La gastronomie, avec le Droit, est une affaire très sérieuse pour ce gourmand conseiller. Toute sa vie, Cambacérès sera un fin gourmet. Les caricaturistes, à l’époque de sa puissance, ne manqueront pas d’ironiser sur cet aspect de sa personnalité. À L’écu de France, une auberge réputée de Lunel, il déguste des ortolans et s’offre volontiers une glace sur la promenade du Peyrou.
L'ami de Chaptal
Jean-Jacques Régis se rend régulièrement à La Paille, dans la campagne sud de Montpellier, chez son ami Jean-Antoine Chaptal. Convaincu que la science peut être d’une grande aide à l’industrie, le chimiste y met cette approche en pratique. Dans sa manufacture de produits chimiques, il développe des composés dont le secteur textile a besoin pour le blanchissage et la teinture. Une aubaine pour Montpellier où il est très développé. 30 000 mouchoirs, indiennes et toiles de coton sont produits dans la dizaine de manufactures qui, sur les bords de la Mosson, de la Lironde et du Lez, emploient 5 000 personnes. Gaspard Cambon, établi à Boutonnet, domine le marché. Il écoule ses marchandises principalement à Saint-Domingue et dans les colonies occidentales.
La fin d'une époque
Les activités maçonniques de Cambacérès le conduisent plusieurs fois à Paris. À la Cour, le Montpelliérain à la mode est Jean-Louis Fargeon, parfumeur du Roi. On y célèbre aussi le vieux Joseph-Marie Vien, récemment nommé Premier peintre du Roi. Dans son atelier, où il forma David, il fonde de grands espoirs sur François-Xavier Fabre, jeune marmiton du Clapas, repéré et recommandé par le marquis de Montferrier. Dans les rues et les salons, Jean-Jacques Régis hume l’air du temps. On y parle d’États Généraux, des réformes nécessaires au royaume. Favorable aux idées nouvelles, Cambacérès suit les événements avec intérêt.
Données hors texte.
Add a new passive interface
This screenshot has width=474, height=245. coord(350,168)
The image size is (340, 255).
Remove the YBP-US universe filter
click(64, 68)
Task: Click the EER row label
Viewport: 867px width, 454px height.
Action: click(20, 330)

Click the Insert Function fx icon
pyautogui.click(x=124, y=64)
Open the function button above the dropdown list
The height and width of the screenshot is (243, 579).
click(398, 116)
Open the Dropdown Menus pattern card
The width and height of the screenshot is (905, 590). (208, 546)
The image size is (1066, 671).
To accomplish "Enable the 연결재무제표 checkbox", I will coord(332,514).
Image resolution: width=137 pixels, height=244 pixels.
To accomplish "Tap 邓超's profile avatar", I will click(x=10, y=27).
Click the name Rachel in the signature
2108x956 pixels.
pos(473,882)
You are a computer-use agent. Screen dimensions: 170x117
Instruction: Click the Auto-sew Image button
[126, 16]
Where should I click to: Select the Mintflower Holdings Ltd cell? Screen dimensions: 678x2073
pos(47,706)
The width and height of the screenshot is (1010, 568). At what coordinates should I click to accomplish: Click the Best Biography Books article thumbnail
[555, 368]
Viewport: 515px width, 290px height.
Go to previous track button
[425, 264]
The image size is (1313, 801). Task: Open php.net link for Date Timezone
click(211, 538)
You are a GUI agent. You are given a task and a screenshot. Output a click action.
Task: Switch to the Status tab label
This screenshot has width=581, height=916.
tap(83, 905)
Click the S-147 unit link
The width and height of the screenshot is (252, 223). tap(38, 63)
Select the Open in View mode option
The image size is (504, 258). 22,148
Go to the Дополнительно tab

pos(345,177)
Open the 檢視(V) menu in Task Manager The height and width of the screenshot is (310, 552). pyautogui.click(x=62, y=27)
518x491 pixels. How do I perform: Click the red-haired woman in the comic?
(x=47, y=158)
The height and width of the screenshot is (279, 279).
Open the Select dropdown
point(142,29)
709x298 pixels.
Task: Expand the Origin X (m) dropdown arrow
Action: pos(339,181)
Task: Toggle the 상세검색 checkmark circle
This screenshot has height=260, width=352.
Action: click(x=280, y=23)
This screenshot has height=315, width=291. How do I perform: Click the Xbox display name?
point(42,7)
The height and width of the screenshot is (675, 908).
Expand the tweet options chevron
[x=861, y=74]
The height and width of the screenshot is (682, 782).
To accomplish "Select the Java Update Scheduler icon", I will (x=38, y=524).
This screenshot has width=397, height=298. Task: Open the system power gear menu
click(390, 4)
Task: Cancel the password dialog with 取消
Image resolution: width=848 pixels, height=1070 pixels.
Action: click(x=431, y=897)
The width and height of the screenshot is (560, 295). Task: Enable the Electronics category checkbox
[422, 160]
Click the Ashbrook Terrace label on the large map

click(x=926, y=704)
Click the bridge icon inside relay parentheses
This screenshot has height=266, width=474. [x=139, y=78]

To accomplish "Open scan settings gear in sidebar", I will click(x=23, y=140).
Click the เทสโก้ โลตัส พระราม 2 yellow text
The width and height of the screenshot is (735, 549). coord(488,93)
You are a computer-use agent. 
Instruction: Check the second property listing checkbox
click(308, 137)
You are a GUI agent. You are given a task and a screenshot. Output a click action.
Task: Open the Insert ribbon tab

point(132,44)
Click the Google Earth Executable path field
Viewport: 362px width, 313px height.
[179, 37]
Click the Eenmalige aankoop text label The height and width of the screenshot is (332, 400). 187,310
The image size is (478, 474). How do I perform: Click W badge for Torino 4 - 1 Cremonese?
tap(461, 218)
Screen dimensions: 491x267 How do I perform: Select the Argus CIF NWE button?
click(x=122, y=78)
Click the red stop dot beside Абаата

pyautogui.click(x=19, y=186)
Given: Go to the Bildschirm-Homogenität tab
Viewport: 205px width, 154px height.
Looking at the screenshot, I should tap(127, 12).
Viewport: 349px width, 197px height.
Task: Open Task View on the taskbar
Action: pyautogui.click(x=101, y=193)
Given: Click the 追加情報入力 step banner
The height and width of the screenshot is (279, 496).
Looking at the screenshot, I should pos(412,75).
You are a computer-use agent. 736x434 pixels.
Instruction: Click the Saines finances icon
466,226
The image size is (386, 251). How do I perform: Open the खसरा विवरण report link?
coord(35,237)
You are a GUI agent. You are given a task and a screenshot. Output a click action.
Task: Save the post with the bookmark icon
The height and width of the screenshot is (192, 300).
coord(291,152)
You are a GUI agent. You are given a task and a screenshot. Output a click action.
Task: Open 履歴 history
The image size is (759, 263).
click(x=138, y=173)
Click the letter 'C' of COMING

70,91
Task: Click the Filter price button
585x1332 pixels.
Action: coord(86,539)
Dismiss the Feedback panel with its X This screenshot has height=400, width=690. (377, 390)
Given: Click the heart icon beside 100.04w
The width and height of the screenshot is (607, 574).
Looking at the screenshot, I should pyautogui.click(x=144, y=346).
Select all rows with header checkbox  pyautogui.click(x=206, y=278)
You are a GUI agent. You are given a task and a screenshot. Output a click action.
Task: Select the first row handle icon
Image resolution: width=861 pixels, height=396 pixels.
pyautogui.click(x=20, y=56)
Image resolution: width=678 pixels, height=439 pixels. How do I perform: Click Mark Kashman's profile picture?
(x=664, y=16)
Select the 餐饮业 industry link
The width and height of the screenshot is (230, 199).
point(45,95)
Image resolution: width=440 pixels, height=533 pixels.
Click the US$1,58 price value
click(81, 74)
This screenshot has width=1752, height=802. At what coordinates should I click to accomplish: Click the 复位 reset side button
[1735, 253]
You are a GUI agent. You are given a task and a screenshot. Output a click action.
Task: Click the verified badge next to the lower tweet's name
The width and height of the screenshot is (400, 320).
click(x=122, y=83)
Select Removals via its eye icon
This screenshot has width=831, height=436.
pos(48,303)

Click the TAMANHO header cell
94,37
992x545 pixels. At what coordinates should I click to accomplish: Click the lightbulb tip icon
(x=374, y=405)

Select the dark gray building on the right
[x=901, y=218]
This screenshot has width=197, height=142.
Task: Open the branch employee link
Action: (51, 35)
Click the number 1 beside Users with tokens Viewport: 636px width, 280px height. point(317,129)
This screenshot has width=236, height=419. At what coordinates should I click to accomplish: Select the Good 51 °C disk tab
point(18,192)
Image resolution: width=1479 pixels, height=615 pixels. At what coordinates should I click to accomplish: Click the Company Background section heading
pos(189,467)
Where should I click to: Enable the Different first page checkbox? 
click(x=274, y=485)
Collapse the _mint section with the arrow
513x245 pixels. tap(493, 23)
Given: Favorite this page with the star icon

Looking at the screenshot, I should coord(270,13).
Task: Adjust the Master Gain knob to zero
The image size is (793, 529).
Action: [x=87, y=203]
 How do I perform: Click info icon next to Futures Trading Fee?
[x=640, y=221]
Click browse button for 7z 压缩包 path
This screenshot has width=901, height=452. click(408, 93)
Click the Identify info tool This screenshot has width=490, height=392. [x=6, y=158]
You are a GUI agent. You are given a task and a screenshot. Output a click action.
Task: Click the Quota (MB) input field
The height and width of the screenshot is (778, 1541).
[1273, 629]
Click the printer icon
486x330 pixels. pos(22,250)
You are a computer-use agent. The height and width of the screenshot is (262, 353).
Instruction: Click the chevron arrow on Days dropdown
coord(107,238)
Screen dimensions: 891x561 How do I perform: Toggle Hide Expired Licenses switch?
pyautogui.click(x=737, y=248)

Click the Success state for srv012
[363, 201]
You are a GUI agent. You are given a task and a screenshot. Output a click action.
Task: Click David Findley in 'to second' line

Lors de ses séjours parisiens, il loge le plus souvent chez son oncle Vassal, un banquier qui vient d'acheter à son fils une charge de Fermier général et qui s’est également offert une loge en face de celle de la reine à l’Opéra. Il la prête volontiers à son élégant neveu de province, si élégamment poudré. De cette position privilégiée, Cambacérès peut ainsi contempler le visage d'un monde qui touche à sa fin.